Nelli Piattoeva  30:06
Well, I see it also, in many ways, as Iveta has already described. I think it’s a really important question in terms of also turning the critical eye on the field and asking why is it that we haven’t worked with the memory before? Why is it that people who the research actually concerns were not allowed to speak on their own behalf? So, I think it’s also a way to continue this kind of critical discussion about where the field comes from? What are the legitimate sources of data that it uses? What are the legitimate questions? Why is it that we have used so much time to study policy, national policy or international policy and translations of international policies, but not that kind of translations of these policies into very mundane lives of people whom these policies affect or shape their lives but also might not shape at all because still, there are different logics that also act on the kind of everyday level.

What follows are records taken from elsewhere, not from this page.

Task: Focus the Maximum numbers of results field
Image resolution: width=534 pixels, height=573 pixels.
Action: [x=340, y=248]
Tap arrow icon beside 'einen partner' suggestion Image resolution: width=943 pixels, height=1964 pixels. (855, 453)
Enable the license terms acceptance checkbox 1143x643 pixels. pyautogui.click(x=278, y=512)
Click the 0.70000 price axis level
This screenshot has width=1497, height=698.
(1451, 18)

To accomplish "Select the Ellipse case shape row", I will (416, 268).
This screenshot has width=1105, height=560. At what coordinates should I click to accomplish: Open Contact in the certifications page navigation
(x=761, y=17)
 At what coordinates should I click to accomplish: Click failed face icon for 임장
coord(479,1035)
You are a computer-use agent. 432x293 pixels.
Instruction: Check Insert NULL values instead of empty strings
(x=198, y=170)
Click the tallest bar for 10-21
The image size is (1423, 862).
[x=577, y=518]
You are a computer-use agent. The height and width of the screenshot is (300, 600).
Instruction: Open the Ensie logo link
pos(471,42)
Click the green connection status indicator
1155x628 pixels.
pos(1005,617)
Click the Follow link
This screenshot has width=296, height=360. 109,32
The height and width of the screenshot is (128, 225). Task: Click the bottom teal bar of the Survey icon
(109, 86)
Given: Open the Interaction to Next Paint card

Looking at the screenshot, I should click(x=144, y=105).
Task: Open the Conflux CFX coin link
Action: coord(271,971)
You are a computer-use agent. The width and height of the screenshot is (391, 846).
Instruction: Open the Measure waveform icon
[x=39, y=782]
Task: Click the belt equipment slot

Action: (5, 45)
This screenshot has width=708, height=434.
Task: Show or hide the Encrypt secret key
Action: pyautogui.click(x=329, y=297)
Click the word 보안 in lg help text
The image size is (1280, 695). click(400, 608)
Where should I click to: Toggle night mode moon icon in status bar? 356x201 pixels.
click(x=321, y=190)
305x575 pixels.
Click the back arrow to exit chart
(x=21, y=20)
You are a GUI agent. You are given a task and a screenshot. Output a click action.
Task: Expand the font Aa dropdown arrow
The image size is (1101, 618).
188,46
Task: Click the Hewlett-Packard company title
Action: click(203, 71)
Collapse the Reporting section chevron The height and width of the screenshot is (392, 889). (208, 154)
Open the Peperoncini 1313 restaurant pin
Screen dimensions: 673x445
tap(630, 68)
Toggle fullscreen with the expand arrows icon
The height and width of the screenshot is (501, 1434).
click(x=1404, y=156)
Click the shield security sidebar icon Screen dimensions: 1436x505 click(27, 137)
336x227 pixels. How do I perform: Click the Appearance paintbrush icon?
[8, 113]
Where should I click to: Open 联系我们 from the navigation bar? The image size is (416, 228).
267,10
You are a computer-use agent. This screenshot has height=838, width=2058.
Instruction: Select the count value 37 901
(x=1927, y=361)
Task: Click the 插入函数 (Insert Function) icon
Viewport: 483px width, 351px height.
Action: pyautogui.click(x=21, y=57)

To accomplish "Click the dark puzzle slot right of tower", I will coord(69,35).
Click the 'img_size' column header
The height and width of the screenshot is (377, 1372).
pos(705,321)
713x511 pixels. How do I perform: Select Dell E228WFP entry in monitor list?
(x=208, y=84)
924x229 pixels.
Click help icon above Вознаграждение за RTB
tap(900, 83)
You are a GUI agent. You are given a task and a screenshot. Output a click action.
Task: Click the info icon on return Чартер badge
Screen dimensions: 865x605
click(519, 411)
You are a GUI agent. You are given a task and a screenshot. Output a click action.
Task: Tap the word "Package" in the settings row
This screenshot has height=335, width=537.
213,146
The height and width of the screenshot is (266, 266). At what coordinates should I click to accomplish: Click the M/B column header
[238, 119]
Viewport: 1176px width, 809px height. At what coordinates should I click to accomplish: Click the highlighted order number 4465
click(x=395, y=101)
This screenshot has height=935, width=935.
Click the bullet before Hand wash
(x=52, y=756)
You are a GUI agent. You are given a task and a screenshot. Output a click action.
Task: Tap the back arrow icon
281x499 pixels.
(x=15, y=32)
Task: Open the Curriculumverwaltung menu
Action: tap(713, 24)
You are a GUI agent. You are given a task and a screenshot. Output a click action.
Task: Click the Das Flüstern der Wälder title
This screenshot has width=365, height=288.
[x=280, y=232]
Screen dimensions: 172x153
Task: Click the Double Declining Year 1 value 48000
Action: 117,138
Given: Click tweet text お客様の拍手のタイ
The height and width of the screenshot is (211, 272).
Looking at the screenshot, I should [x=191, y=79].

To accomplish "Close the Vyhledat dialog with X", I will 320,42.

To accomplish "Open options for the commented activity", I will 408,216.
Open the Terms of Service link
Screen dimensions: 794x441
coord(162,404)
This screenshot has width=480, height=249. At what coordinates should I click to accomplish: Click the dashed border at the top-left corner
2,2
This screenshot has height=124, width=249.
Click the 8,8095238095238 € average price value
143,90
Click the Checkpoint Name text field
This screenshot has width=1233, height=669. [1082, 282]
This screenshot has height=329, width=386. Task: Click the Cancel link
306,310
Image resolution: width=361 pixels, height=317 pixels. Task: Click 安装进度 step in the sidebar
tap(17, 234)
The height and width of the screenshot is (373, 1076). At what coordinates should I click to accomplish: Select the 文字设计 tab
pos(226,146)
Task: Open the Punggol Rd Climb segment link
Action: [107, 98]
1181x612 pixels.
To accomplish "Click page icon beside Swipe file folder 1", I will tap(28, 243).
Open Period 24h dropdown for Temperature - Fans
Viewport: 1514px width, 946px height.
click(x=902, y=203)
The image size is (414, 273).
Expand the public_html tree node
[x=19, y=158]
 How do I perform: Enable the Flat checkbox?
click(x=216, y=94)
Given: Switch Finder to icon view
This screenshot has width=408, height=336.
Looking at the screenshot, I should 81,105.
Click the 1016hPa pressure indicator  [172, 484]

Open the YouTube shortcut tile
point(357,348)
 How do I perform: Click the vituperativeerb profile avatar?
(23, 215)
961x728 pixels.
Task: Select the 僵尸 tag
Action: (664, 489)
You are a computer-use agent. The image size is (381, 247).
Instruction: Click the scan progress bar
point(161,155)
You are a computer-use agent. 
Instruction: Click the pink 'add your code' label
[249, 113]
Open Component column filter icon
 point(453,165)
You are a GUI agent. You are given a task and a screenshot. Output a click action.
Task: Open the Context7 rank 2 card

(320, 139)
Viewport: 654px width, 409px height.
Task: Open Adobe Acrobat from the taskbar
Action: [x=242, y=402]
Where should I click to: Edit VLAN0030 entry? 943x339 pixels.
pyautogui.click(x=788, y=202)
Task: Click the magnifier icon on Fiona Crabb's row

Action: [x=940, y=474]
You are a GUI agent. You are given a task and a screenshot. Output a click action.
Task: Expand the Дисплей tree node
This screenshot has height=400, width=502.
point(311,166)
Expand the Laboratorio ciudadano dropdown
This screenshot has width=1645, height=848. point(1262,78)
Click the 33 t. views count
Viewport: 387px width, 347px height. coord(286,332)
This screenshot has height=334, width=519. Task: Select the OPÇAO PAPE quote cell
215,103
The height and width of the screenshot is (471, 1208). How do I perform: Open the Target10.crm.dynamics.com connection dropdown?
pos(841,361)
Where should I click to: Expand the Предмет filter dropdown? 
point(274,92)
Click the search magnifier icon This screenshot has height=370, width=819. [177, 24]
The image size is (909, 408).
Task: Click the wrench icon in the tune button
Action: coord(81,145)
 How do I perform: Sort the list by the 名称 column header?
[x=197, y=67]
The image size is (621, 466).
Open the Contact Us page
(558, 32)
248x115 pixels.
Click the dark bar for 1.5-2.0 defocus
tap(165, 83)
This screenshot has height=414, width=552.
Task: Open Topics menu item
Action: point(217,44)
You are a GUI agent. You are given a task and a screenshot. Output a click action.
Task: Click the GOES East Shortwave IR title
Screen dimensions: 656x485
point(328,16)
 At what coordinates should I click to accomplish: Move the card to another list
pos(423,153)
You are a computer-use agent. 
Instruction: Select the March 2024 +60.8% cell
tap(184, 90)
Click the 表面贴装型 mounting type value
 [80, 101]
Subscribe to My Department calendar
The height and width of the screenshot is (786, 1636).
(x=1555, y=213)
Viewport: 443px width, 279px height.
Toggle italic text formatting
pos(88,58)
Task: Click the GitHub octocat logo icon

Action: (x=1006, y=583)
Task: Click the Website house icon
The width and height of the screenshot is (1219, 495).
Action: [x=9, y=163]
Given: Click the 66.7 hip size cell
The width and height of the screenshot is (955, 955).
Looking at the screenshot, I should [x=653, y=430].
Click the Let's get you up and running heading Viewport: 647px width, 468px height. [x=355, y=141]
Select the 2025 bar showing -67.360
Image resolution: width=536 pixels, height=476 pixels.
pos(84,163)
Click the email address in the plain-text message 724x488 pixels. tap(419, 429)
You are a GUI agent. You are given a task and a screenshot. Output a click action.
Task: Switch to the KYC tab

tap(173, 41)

Another question is also about, why is it that the field has concentrated very much on formal schooling or higher education? Why is it that there is still very little research on children below the school age because the many memories that our book also describes are actually memories of rather small kindergarten age children. So, there is definitely space for research also on early childhood education, on small children, that comparative education could also make space for, let’s say.

Will Brehm  31:47
Well, Iveta Silova and Nelli Piattoeva, thank you so much for joining FreshEd. It was a pleasure to talk today.

Nelli Piattoeva  31:53
Thank you so much.

Iveta Silova  31:54
Thank you so much, Will, for having us. It’s always a great pleasure and fun.